▸ **INSTRUCTIONS FOR THE TASK**
Rewrite the rows below with every occurrence of "Viewport" replaced by "Window size" and nothing else altered.

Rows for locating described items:
◆ ◆ ◆ ◆ ◆

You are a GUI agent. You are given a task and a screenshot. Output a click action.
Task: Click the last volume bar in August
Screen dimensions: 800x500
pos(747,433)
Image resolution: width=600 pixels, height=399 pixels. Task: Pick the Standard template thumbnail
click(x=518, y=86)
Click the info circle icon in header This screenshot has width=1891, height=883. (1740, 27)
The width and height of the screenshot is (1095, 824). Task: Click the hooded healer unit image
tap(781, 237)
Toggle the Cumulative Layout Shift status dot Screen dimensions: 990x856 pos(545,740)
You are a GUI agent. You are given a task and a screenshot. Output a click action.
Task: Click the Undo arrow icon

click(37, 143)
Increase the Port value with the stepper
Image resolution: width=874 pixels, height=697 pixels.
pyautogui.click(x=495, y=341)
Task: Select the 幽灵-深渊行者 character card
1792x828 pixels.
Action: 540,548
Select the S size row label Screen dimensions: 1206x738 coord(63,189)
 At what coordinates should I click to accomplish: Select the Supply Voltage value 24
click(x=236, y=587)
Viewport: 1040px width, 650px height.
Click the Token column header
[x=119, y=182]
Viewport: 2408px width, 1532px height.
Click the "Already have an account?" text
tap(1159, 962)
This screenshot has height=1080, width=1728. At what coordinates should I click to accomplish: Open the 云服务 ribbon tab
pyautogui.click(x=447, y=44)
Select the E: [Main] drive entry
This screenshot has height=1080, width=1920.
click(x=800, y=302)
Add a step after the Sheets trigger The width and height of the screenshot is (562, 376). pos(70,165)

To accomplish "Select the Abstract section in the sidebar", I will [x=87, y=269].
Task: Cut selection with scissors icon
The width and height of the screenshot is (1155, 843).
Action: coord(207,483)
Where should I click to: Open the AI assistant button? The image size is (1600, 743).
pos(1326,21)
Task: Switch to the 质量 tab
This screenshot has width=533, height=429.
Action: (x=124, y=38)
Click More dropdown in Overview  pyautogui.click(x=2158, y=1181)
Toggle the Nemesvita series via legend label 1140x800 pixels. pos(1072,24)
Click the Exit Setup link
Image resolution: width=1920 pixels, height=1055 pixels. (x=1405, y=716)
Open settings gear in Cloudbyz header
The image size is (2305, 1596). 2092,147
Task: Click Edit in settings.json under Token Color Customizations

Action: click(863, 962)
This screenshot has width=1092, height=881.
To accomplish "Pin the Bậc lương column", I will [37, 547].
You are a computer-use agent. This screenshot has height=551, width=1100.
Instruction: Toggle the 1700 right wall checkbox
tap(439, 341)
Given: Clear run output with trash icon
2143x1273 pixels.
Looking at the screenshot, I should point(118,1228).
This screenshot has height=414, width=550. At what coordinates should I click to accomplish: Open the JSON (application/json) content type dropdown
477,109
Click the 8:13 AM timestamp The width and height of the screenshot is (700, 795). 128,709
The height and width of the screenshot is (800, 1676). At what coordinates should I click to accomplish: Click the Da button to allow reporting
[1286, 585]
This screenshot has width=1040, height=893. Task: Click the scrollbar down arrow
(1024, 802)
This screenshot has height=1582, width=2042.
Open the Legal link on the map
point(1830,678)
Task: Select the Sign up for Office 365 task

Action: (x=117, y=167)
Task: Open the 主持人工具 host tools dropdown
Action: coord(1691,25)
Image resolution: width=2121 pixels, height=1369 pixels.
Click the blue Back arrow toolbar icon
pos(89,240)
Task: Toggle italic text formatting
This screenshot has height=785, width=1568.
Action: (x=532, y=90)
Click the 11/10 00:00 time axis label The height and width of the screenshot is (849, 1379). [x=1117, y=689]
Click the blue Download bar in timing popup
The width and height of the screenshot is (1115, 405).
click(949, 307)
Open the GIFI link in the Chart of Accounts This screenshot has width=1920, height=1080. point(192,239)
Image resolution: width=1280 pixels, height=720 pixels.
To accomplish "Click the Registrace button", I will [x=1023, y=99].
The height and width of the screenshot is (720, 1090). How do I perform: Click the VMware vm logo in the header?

◆ ◆ ◆ ◆ ◆

▸ **EXERCISE OUTPUT**
You are a GUI agent. You are given a task and a screenshot. Output a click action.
Task: Click the last volume bar in August
Screen dimensions: 800x500
pos(747,433)
Image resolution: width=600 pixels, height=399 pixels. Task: Pick the Standard template thumbnail
click(x=518, y=86)
Click the info circle icon in header This screenshot has width=1891, height=883. (1740, 27)
The width and height of the screenshot is (1095, 824). Task: Click the hooded healer unit image
tap(781, 237)
Toggle the Cumulative Layout Shift status dot Screen dimensions: 990x856 pos(545,740)
You are a GUI agent. You are given a task and a screenshot. Output a click action.
Task: Click the Undo arrow icon

click(37, 143)
Increase the Port value with the stepper
Image resolution: width=874 pixels, height=697 pixels.
pyautogui.click(x=495, y=341)
Task: Select the 幽灵-深渊行者 character card
1792x828 pixels.
Action: 540,548
Select the S size row label Screen dimensions: 1206x738 coord(63,189)
 At what coordinates should I click to accomplish: Select the Supply Voltage value 24
click(x=236, y=587)
Window size: 1040px width, 650px height.
Click the Token column header
[x=119, y=182]
Window size: 2408px width, 1532px height.
Click the "Already have an account?" text
tap(1159, 962)
This screenshot has height=1080, width=1728. At what coordinates should I click to accomplish: Open the 云服务 ribbon tab
pyautogui.click(x=447, y=44)
Select the E: [Main] drive entry
This screenshot has height=1080, width=1920.
click(x=800, y=302)
Add a step after the Sheets trigger The width and height of the screenshot is (562, 376). pos(70,165)

To accomplish "Select the Abstract section in the sidebar", I will [x=87, y=269].
Task: Cut selection with scissors icon
The width and height of the screenshot is (1155, 843).
Action: coord(207,483)
Where should I click to: Open the AI assistant button? The image size is (1600, 743).
pos(1326,21)
Task: Switch to the 质量 tab
This screenshot has width=533, height=429.
Action: (x=124, y=38)
Click More dropdown in Overview  pyautogui.click(x=2158, y=1181)
Toggle the Nemesvita series via legend label 1140x800 pixels. pos(1072,24)
Click the Exit Setup link
Image resolution: width=1920 pixels, height=1055 pixels. (x=1405, y=716)
Open settings gear in Cloudbyz header
The image size is (2305, 1596). 2092,147
Task: Click Edit in settings.json under Token Color Customizations

Action: click(863, 962)
This screenshot has width=1092, height=881.
To accomplish "Pin the Bậc lương column", I will [37, 547].
You are a computer-use agent. This screenshot has height=551, width=1100.
Instruction: Toggle the 1700 right wall checkbox
tap(439, 341)
Given: Clear run output with trash icon
2143x1273 pixels.
Looking at the screenshot, I should point(118,1228).
This screenshot has height=414, width=550. At what coordinates should I click to accomplish: Open the JSON (application/json) content type dropdown
477,109
Click the 8:13 AM timestamp The width and height of the screenshot is (700, 795). 128,709
The height and width of the screenshot is (800, 1676). At what coordinates should I click to accomplish: Click the Da button to allow reporting
[1286, 585]
This screenshot has width=1040, height=893. Task: Click the scrollbar down arrow
(1024, 802)
This screenshot has height=1582, width=2042.
Open the Legal link on the map
point(1830,678)
Task: Select the Sign up for Office 365 task

Action: (x=117, y=167)
Task: Open the 主持人工具 host tools dropdown
Action: coord(1691,25)
Image resolution: width=2121 pixels, height=1369 pixels.
Click the blue Back arrow toolbar icon
pos(89,240)
Task: Toggle italic text formatting
This screenshot has height=785, width=1568.
Action: (x=532, y=90)
Click the 11/10 00:00 time axis label The height and width of the screenshot is (849, 1379). [x=1117, y=689]
Click the blue Download bar in timing popup
The width and height of the screenshot is (1115, 405).
click(949, 307)
Open the GIFI link in the Chart of Accounts This screenshot has width=1920, height=1080. point(192,239)
Image resolution: width=1280 pixels, height=720 pixels.
To accomplish "Click the Registrace button", I will [x=1023, y=99].
The height and width of the screenshot is (720, 1090). How do I perform: Click the VMware vm logo in the header?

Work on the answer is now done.